Explainability method
The explainability method aims to enable physicians to understand the reasoning behind the predictions without requiring technical expertise. The explanation method should be capable of providing explanations fast enough to avoid interfering with everyday medical practice. Further, the calculated explanations should allow a quick visual identification of the relevant parameters. In addition, the explanation method should use the original model and being applicable to original data. These requirements guided us to the application of Integrated Gradients (IG)31 in combination with Temporal Saliency Rescaling (TSR)32 in order to increase the interpretability of the explanations.
IG is a gradient-based explainability method that attributes feature importance by integrating gradients along a path from the baseline input to the actual input. Since IG was originally developed for explaining image classification tasks, it does not account for temporal dependencies between data points. To address this limitation, we applied TSR to the output of IG. TSR computes a time relevance score and a feature relevance score, whose product yields the time-resolved feature importance score.

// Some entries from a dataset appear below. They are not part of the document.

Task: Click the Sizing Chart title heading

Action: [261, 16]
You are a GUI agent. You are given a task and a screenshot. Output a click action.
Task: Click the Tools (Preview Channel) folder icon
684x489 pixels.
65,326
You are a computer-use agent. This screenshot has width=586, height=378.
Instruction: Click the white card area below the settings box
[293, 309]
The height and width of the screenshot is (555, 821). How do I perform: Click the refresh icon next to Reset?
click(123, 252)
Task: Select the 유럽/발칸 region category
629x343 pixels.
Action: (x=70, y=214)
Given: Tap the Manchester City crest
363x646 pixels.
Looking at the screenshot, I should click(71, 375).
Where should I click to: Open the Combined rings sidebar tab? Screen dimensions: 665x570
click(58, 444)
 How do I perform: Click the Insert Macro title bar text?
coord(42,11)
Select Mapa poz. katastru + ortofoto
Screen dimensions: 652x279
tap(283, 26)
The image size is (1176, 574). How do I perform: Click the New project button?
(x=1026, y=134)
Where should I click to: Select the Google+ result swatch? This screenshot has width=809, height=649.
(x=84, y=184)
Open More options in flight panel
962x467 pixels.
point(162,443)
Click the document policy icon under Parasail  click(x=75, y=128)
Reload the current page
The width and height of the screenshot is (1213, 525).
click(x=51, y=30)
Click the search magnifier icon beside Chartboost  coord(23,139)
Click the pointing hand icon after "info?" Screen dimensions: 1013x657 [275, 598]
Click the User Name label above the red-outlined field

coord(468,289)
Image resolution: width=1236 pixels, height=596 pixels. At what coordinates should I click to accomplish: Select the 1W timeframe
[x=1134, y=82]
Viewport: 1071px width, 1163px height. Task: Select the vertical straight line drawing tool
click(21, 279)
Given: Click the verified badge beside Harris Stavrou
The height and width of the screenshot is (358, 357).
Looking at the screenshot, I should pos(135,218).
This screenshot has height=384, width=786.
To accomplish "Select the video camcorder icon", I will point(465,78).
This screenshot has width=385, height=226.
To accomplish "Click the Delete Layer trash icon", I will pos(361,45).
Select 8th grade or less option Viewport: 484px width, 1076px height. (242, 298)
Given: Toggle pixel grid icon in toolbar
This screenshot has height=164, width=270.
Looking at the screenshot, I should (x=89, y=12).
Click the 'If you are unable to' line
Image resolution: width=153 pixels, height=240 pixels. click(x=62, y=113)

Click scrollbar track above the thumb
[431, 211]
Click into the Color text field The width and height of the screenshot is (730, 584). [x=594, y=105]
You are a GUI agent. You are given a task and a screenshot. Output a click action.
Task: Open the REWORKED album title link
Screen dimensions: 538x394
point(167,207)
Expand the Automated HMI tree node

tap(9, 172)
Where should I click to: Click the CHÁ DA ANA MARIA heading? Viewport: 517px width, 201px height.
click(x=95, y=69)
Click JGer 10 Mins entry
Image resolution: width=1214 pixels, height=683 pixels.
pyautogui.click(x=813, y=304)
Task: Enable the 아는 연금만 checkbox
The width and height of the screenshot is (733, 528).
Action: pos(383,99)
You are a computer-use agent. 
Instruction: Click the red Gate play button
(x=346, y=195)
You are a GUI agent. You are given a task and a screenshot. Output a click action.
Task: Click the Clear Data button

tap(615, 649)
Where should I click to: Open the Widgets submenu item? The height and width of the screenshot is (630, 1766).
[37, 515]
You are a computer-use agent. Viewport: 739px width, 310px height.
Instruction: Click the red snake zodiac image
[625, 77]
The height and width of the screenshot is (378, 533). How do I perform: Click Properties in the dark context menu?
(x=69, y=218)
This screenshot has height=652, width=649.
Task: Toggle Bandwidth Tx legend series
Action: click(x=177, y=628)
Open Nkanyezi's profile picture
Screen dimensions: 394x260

Cross-validation and ensemble of models
In our study, we employed a 10-fold cross-validation strategy with an 8-1-1 split, ensuring that within each iteration, \(80\%\) of the patients were used for training, \(10\%\) for validation, and \(10\%\) for testing. Given the limited size of the dataset of 891 patients, where around \(10\%\) of patients died within the first 100 days, the split was chosen to maximize the training data available whereas ensuring a robust evaluation of the model performance. To further assess the generalization capabilities of our models, we repeated this cross-validation procedure five times, each time using new random assignment of patients to folds without replacement, while ensuring that the label distribution remained consistent across all folds. Since the predictions of individual models vary depending on the training data, we aimed to provide physicians with uncertainty estimates for each mortality risk prediction to further support their decision-making. To compute uncertainty estimates for a given patient p at time step t, we selected the model from each cross-validation run where p was in the test fold, i.e., where the patient was not used for training. This procedure resulted in five models per patient and time step, to yield five independent mortality risk predictions that we used to compute the mean risk score and the corresponding \(95\%\) confidence interval. Since the analysis of five explanations with the size of \(27 \times 14\) each can be time-consuming and impractical, we average and normalize the five explainability results for each patient p at time step t to provide a unified explanation while preserving the findings.
For our experiments, all models were trained for 25 epochs using the preprocessed data described above and a weighted loss function that mitigates the massive label imbalance. Predicted risk scores were further calibrated by temperature scaling on the validation fold of the respective run 33.